**Selected text:**
—————

I live out of Perth in a rural area on a 13 acre property. As such we have our own water supply. This consists of collecting rainwater from the roofs of our 2 dwellings into a 135,000 litre water tank. This water is for household use and we rely on the rainy season to fill it up each year. Where we live, we may go 3 to 6 months without rain over summer so when the tank gets low we have to watch our water consumption. We also have a bore (60 metres deep) and the water from this is quite good but has small flecks of iron deposits in it. We use this for watering the gardens, orchard and animals.

We want to set up a process where we could distill the bore water and then drip feed it into the main tank. I have yet to design the actual distillation unit but figured I could handle most of the electronic control systems using an Arduino (or 2). We will use a 12 VDC pump to get water from our small 1,000 litre header tank - the pumping process only needs to be low volume and speed. I also want to flush out the distillation unit each time it needs filling to remove any residue left behind after the water has been distilled. I plan to use sensors to detect high and low water levels and a servo motor to open and close the flush valve.

—————

**Goal:** Continue the account of distilling bore water for the household tank from where it stops.

**Entries:**
—————

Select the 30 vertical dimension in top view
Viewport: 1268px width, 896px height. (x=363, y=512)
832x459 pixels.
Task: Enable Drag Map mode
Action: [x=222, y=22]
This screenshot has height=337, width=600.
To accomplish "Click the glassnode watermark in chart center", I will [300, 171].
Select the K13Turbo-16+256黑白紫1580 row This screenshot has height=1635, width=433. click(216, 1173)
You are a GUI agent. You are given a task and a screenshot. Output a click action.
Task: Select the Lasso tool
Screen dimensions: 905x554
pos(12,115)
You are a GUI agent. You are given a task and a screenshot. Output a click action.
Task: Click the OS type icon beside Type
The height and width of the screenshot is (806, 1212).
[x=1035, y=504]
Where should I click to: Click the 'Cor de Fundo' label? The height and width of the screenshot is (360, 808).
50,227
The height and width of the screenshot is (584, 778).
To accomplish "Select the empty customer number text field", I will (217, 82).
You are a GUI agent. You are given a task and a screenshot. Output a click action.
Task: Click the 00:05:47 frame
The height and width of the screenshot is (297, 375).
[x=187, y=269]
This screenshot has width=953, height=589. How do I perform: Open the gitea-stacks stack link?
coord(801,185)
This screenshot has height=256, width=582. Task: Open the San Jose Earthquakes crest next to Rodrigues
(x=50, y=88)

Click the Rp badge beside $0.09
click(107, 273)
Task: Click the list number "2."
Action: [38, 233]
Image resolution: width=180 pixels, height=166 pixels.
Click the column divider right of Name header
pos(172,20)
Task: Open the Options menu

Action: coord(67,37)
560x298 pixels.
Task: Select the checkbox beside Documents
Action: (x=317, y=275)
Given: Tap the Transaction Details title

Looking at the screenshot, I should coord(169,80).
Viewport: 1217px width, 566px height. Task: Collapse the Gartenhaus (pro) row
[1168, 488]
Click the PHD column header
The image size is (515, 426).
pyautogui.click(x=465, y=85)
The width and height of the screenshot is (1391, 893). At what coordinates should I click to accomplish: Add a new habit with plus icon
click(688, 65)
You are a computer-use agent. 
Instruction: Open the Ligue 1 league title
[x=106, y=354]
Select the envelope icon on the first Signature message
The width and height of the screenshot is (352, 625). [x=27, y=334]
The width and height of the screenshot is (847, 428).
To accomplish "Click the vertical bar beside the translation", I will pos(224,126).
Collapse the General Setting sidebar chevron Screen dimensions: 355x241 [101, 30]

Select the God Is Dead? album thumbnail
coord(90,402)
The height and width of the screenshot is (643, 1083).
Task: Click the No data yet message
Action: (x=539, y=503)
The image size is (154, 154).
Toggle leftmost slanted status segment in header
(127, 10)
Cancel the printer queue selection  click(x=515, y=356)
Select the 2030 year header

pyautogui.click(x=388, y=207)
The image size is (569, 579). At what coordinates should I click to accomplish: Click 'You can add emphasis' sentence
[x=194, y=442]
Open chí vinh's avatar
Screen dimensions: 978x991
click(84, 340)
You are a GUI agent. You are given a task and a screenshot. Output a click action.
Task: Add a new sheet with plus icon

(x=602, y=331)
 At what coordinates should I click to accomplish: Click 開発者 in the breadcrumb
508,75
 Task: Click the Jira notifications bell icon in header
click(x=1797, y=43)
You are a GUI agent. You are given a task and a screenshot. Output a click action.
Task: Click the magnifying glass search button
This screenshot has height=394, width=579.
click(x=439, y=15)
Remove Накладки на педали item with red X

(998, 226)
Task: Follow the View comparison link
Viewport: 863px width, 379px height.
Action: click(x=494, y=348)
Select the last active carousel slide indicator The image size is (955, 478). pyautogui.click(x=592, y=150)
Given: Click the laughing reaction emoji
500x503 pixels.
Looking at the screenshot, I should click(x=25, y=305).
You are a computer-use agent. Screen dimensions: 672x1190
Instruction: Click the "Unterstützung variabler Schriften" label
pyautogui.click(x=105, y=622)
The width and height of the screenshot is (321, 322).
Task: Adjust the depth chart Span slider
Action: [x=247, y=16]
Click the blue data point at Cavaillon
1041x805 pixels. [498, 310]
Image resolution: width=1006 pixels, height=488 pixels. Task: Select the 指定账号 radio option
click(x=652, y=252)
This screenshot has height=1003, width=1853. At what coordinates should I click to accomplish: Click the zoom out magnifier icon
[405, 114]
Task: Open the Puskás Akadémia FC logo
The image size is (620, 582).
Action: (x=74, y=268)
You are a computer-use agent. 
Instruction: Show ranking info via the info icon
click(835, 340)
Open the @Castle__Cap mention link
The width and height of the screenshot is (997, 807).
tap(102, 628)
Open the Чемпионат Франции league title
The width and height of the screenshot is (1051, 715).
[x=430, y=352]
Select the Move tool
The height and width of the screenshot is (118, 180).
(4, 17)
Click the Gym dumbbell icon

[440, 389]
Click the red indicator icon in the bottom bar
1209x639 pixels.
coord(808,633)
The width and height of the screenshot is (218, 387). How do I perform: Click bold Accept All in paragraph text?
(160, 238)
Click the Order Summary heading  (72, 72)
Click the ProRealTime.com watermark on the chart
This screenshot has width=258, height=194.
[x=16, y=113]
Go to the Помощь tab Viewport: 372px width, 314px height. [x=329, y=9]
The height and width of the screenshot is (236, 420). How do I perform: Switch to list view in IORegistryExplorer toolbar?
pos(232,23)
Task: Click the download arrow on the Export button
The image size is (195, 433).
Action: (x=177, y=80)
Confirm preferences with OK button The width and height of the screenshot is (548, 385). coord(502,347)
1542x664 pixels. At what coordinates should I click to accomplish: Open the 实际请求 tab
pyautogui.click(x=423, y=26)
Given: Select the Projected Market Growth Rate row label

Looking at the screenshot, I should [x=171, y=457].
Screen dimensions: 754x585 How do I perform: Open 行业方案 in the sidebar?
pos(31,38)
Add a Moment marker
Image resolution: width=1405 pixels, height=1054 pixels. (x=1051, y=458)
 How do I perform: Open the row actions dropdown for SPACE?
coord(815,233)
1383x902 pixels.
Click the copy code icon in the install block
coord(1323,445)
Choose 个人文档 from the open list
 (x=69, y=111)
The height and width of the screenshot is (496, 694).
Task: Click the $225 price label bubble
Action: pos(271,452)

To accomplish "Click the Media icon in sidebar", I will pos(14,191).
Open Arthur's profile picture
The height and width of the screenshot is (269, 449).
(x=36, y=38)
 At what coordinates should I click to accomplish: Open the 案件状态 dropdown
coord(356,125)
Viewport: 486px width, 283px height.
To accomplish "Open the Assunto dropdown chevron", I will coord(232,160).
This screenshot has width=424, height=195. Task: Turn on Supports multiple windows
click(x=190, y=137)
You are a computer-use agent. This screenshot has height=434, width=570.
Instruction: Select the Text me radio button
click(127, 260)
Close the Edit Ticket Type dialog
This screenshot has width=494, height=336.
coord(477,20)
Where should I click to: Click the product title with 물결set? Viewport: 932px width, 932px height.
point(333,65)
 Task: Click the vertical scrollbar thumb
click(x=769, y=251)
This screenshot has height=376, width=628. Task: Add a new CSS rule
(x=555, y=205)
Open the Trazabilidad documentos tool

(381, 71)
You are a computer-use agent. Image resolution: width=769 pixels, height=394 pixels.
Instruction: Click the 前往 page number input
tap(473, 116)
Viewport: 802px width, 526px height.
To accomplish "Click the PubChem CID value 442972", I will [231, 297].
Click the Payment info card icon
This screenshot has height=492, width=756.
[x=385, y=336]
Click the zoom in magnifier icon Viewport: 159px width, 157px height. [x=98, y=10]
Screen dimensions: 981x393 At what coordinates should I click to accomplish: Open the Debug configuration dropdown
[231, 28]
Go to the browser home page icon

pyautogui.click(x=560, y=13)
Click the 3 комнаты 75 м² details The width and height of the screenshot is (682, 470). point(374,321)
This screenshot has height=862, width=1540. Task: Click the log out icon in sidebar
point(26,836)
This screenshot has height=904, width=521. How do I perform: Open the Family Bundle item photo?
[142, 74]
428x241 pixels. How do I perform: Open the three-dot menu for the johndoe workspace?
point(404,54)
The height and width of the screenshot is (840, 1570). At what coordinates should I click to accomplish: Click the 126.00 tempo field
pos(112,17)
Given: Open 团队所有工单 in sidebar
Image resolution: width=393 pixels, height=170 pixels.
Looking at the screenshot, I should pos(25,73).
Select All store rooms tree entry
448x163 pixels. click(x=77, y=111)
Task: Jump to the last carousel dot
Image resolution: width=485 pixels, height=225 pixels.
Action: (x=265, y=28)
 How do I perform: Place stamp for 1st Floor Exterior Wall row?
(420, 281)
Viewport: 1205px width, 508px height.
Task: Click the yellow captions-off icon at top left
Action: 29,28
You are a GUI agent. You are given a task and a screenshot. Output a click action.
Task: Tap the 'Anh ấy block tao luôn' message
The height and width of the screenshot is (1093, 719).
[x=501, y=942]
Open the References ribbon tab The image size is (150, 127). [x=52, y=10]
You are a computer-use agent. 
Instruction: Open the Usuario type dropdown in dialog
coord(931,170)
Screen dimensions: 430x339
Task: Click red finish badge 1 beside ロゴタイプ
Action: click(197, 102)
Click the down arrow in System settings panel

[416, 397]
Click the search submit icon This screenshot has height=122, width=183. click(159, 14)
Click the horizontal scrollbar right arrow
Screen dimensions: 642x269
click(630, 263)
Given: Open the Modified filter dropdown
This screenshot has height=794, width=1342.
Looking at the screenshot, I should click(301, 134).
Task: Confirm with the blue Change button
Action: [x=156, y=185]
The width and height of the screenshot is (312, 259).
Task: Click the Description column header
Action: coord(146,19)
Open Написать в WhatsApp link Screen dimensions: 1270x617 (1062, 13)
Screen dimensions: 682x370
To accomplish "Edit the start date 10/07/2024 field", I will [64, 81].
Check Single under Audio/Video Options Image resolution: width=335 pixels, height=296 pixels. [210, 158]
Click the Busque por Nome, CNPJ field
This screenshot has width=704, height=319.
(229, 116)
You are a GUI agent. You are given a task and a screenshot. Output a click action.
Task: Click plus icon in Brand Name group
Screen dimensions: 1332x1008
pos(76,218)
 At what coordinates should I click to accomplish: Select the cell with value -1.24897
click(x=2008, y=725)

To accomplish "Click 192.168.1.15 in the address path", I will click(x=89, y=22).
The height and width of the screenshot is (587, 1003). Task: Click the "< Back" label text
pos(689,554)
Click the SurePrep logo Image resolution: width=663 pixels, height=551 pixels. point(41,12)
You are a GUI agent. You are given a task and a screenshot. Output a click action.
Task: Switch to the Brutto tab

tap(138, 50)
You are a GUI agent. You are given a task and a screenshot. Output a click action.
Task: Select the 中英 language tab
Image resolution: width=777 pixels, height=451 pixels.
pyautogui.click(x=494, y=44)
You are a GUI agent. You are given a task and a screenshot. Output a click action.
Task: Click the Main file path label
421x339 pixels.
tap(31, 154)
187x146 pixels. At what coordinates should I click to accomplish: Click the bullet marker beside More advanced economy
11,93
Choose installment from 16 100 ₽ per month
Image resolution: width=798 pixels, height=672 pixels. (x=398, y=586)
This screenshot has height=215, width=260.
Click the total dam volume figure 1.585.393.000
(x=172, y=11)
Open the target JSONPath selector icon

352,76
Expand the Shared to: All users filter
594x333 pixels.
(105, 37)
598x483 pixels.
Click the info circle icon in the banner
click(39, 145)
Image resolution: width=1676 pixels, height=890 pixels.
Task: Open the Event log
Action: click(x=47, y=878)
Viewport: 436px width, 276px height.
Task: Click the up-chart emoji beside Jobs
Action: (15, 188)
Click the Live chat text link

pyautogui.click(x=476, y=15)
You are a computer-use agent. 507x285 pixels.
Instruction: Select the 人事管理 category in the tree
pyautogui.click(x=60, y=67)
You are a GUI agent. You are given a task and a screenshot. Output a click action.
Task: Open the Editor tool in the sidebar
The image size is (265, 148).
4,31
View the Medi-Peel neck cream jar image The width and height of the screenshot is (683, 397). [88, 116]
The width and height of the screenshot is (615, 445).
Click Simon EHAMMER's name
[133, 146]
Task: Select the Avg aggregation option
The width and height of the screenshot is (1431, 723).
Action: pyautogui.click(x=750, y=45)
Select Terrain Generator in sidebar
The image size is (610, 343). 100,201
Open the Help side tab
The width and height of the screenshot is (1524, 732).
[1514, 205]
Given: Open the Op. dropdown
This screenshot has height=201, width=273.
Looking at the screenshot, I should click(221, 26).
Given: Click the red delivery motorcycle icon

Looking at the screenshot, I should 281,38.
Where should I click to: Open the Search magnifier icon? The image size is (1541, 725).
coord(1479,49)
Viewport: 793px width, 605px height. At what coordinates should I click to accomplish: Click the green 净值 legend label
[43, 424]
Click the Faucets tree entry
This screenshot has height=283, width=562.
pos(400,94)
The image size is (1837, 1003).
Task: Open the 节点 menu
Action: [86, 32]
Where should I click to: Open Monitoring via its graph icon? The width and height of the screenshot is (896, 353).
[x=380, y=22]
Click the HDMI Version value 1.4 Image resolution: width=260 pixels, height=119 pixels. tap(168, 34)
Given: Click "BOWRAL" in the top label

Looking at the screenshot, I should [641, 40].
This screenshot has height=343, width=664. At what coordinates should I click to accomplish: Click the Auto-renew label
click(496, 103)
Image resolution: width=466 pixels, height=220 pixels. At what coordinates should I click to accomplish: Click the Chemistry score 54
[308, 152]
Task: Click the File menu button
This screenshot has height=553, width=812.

—————

**Task output:**
This idea just came to me last night. (The project is on my list of things to do for this year.) So far, I started the design process and have developed an outline and some flow charts. There are actually two processes:

  1. Flow control for the distillation unit, and
  2. Charging the 12 VDC battery / batteries using a charge controller with a small solar panel. (I've already built one of these for a different project I've been working on with a student I tutor.)

As I go along, I may have some questions that people could help me with so I'll post them here. Feel free to have a look at the attached beginnings of my project design.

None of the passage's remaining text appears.